- _To do_: In the MIT greetings post, what dorm was the writer temporarily assigned to during the first few days of registration?

Saturday, September 3, 2005

greetings from MIT

Some of you are friends and family that I talk to regularly and others of you I haven't seen in a long time. Just wanted to send out a quick hello from the fair city of Cambridge Massachusetts and the MIT campus.

MIT is truly like no other place on earth. The first 48 hours or so were rather overwhelming and intimidating, but I'm past that now, making friends, and finding my way to fit into this world of endless opportunity and possibility. I was assigned to a dorm called "East Campus" temporarily for the first few days of registration, which was a great place - classic dorm style halls except that they allowed mural painting on the walls, and literally everywhere was painted - halls, rooms, and bathrooms. The bathroom nearest my room was painted black with lots of fluorescent colored paint and lit entirely by black lights. The dorm was known for it's crazy constructions... some guys on one of the floors last year built a computer controlled disco floor with over 500 squares with LED lights for nearly infinite possibility for color combinations which they then programmed to do all kinds of gorgeous moving color patterns. And they did it in about a week.

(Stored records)
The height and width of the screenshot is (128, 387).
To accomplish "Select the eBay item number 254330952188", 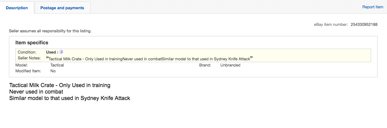I will 364,24.
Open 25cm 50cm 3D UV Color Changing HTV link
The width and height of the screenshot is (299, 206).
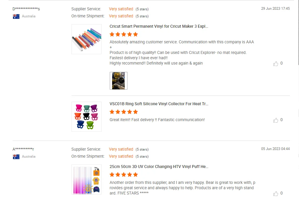tap(159, 167)
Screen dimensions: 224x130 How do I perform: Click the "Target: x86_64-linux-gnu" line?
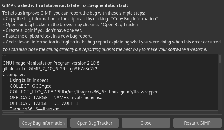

- _Written response_: East Campus